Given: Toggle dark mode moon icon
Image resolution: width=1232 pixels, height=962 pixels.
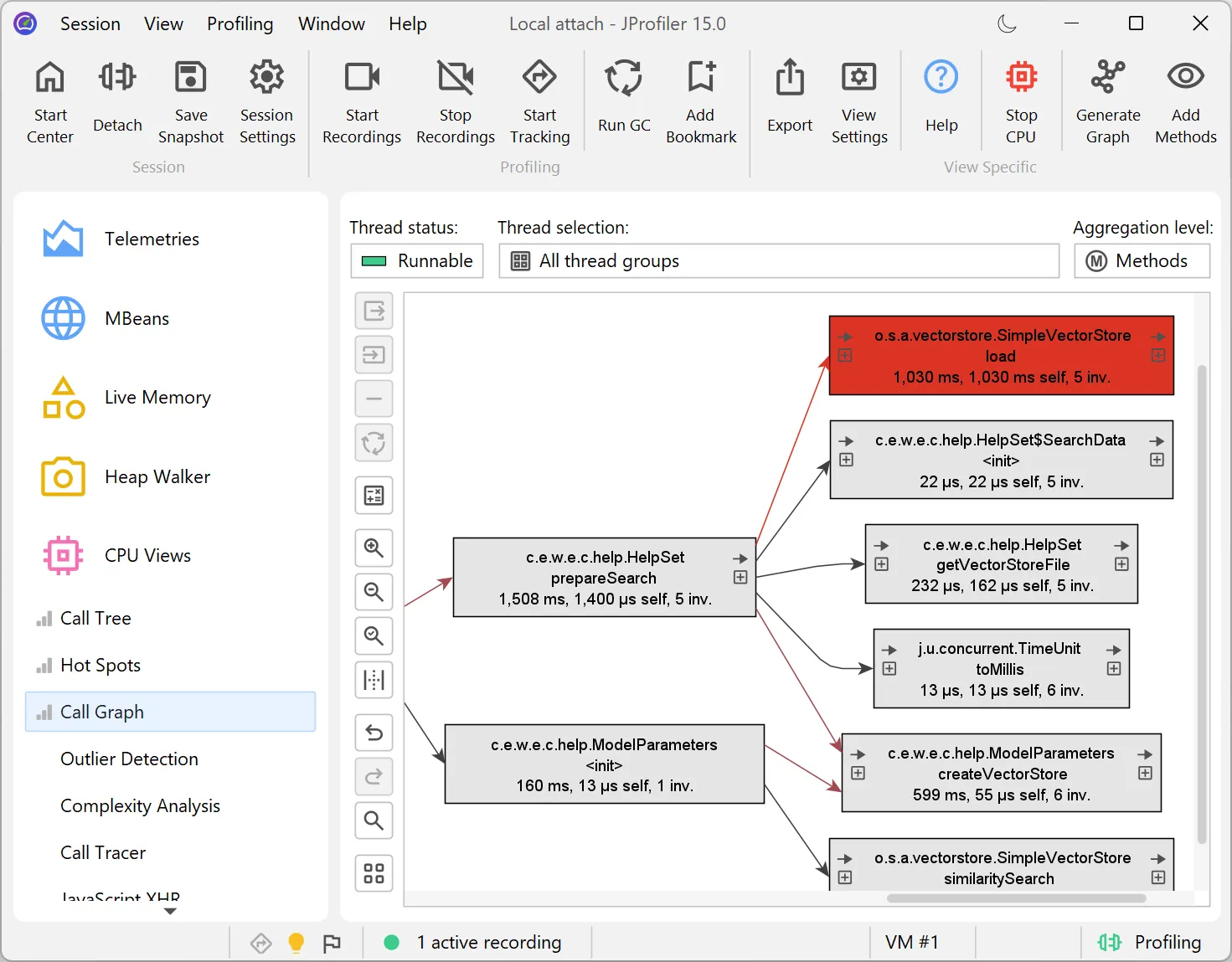Looking at the screenshot, I should coord(1007,23).
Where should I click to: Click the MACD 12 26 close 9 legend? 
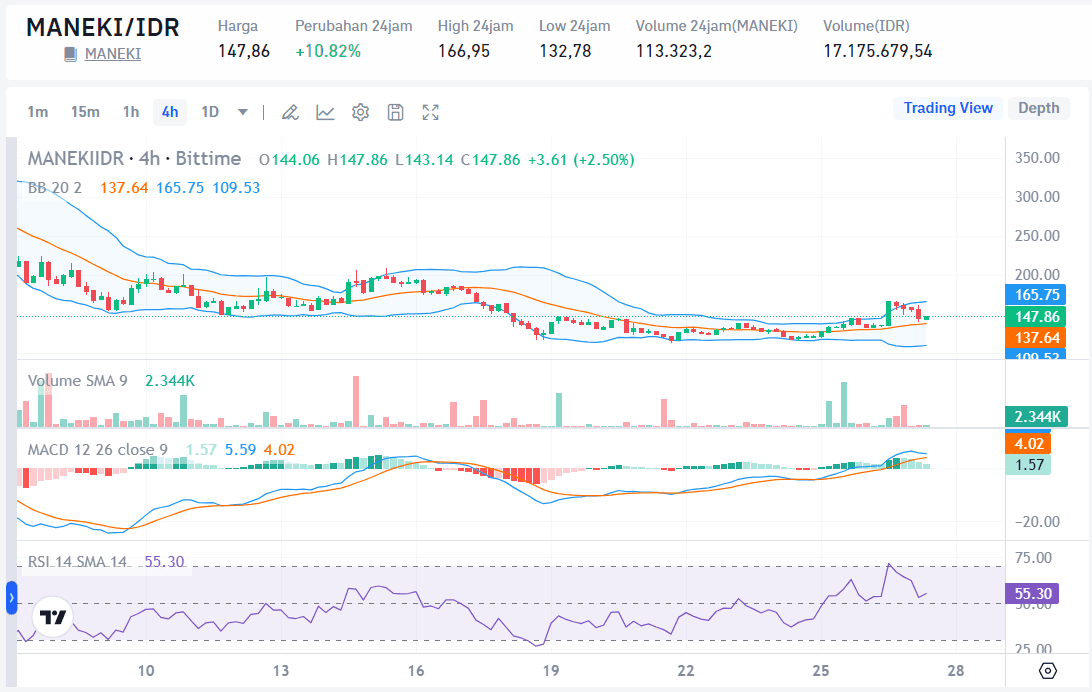click(97, 450)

•••••

▶ WHAT YOU WILL DO: The line containing "Image resolution: width=1232" and every line after it, through the end of the records, are what you should retype exactly. Do not include the pictures.

▶ SOLUTION TO THIS TASK:
Image resolution: width=1232 pixels, height=962 pixels.
Looking at the screenshot, I should coord(1007,23).
Where should I click to: Click the MACD 12 26 close 9 legend? 
click(97, 450)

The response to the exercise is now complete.